Typing on a keyboard with mechanical key switches is like driving a BMW. Das Keyboard II, our new product is the ultimate typing machine. With gold-plated mechinical key switches it is simply the most comfortable and precise keyboard you can buy today. A must for the real programmers.


  1. Is there a chance of seeing a full Mac keyboard layout at any point? I have a friend with a Das on his PC and it feels amazing, but I need the full f1-f16 keyset and I’d like the volume and eject keys that Macs use.

  2. F12 is the eject key. The option/command/control keys are working fine on the Mac.

  3. Any chance of making one like this in an ergonomic version like the Natural keyboards?

  4. Unfortunately there is no plan for that at this point.

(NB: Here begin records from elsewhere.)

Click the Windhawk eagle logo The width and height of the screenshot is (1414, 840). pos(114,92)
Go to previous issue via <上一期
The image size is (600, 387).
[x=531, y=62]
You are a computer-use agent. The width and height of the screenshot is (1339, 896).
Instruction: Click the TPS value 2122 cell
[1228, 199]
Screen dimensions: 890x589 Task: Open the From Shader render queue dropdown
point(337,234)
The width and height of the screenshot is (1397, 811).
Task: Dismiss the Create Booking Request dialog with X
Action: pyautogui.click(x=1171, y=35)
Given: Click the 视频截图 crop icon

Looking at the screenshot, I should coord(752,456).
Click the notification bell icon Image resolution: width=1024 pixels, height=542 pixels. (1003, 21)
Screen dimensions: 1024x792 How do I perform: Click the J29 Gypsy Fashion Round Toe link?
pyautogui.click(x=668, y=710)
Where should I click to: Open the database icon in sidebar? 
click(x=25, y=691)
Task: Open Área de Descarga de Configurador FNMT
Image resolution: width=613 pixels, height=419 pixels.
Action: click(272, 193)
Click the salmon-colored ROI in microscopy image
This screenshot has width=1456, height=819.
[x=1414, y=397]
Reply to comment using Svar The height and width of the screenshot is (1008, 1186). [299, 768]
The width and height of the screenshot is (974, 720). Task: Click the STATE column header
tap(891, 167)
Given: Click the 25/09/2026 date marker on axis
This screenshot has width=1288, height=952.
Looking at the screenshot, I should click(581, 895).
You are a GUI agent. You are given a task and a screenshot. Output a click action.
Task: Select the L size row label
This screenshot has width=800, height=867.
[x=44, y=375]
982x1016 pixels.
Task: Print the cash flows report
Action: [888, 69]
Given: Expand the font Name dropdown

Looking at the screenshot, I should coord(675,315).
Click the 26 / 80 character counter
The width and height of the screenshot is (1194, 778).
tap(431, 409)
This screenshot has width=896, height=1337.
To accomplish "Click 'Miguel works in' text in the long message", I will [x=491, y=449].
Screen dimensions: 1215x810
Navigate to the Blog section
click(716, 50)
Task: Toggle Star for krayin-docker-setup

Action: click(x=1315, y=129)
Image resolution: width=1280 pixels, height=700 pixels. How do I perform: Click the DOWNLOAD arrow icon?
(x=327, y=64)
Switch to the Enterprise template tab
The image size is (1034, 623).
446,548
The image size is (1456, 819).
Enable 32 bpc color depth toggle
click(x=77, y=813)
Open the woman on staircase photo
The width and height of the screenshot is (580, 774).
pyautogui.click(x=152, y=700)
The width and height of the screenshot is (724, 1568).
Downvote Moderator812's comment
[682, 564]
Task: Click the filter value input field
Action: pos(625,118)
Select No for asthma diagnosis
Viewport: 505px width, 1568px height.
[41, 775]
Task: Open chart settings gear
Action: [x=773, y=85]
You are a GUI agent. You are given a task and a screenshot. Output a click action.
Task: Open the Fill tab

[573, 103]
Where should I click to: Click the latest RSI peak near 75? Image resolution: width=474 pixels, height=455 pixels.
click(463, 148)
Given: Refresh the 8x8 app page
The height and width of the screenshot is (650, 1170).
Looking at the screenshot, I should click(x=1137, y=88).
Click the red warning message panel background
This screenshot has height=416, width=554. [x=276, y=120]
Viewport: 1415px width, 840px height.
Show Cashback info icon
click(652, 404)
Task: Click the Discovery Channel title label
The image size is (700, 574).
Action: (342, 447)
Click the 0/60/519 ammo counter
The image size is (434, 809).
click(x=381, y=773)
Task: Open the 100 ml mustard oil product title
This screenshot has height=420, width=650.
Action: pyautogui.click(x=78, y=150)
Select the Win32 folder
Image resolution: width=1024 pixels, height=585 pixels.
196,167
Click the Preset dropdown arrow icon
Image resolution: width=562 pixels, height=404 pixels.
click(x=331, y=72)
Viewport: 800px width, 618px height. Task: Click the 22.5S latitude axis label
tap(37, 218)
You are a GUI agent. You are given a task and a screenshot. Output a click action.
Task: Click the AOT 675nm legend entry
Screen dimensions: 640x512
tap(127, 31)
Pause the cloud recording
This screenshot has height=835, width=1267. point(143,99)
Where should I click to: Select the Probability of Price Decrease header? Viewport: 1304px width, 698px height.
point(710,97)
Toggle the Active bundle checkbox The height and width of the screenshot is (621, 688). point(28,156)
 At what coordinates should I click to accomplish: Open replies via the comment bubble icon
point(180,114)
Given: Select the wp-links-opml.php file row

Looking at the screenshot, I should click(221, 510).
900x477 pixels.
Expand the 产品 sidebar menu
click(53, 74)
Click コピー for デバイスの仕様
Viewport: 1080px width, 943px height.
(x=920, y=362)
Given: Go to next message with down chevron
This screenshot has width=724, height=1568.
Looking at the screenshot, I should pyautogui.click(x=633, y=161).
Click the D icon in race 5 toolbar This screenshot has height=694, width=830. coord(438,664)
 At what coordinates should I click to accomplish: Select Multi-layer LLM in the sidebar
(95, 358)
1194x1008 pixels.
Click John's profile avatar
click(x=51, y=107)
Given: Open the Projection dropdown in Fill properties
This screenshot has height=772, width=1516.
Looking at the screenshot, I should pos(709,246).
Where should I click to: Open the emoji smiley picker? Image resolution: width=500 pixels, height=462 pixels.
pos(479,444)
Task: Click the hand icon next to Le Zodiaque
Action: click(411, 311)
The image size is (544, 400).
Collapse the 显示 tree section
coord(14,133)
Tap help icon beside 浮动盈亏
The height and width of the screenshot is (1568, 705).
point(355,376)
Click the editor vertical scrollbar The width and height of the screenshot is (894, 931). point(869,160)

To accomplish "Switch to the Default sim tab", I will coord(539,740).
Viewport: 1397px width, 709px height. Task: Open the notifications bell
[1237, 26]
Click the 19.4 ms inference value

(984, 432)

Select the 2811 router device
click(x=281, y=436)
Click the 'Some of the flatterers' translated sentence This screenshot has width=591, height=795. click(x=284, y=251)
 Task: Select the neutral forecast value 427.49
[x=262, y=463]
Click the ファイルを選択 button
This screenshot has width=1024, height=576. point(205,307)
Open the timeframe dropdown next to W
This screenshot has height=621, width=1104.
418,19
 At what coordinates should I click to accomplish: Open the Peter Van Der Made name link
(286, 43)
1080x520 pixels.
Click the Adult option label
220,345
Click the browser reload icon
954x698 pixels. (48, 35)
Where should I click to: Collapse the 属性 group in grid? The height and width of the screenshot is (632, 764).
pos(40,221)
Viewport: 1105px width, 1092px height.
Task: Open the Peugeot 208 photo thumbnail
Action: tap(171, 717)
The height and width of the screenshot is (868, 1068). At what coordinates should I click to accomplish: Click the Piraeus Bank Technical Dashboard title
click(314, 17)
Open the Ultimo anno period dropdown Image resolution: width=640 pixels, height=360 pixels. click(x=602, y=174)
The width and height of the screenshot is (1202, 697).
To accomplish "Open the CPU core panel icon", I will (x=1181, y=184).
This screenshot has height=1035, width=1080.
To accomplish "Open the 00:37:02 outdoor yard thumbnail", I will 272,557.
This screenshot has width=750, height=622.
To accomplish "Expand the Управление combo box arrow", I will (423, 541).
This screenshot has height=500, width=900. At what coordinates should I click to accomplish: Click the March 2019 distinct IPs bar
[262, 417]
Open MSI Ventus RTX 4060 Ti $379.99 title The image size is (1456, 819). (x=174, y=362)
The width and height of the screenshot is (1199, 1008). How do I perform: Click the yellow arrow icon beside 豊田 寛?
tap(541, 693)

  5. Hard to tell from the photos on the Das Keyboard site…

    Does the keyboard have a front-to-back slope, or is it one of those “flat” style keyboards you see more of these days?

  6. There is a slop + rectractable stands under the keyboard.

  7. What about the version without the dreaded Win keys? Regular 101, PLEASE?

  8. I’d love to see a UK keymap variant – we have an extra key by the left shift and the enter key spans two rows…

    Until then I’ll have to stick with the Model M which while loud isn’t as noisy as an Alps-switched Mattias Pro (Also annoying US-only layout)


  9. I don’t like these shift-like enter. I like the anter to be like this one.

    BTW I haven’t seen any american keyboard with an enter like that, is this some kind of a cultural difference?

  10. I finally got a Das Keyboard II – I was the first to pick one up at the local Microcenter down here in Houston, Texas…

    It’s USB, so I just plugged it into my PC, and it worked, just like it should. For your non-touch typist friends, you can keep a PS/2 keyboard plugged in at the same time. The two work fine together (at least on Windows XP)

    Been typing on it for a few hours this afternoon. Impressions:

    * Key action is great – the touch is a little lighter and the click slighly more muted than the classic IBM buckling spring action.

    * I’m a fairly decent touch-typist, so I’m having few problems finding keys.

    * I’m making my own ‘touch rules’ for finding the F-keys, Copy/Cut/Past, Ins/Del/Home/Up, etc. A little slower now, but you’re not constantly looking down and losing your place on the screen.

    * Great action
    * OK weight
    * Home keys easy to find
    * “Cut-out” in Caps Lock makes it harder to hit (I never hit that key intentionally)

    * Tiny rubber feet on the bottom. Skids around more than I’d like.

    * Custom key cap for Insert, with either a horizontal cut-out or a lower profile to make it harder to hit. I only hit that key by accident, when going for Delete.

  11. Since the said Das Keyboard II is such a great device, with such heavenly praises, I wonder why the enthusiastic presenters of the Keyboard should choose to keep us in the dark! Why not show us a colourful Image of this Keyboard, so that those of us new to it, can see what you are talking about? If you still can, please show the picture. Then let us know which Systems can accept the Keyboard; -Windows? Mac? Lynux? etc, and what the main advantages are. Thank you.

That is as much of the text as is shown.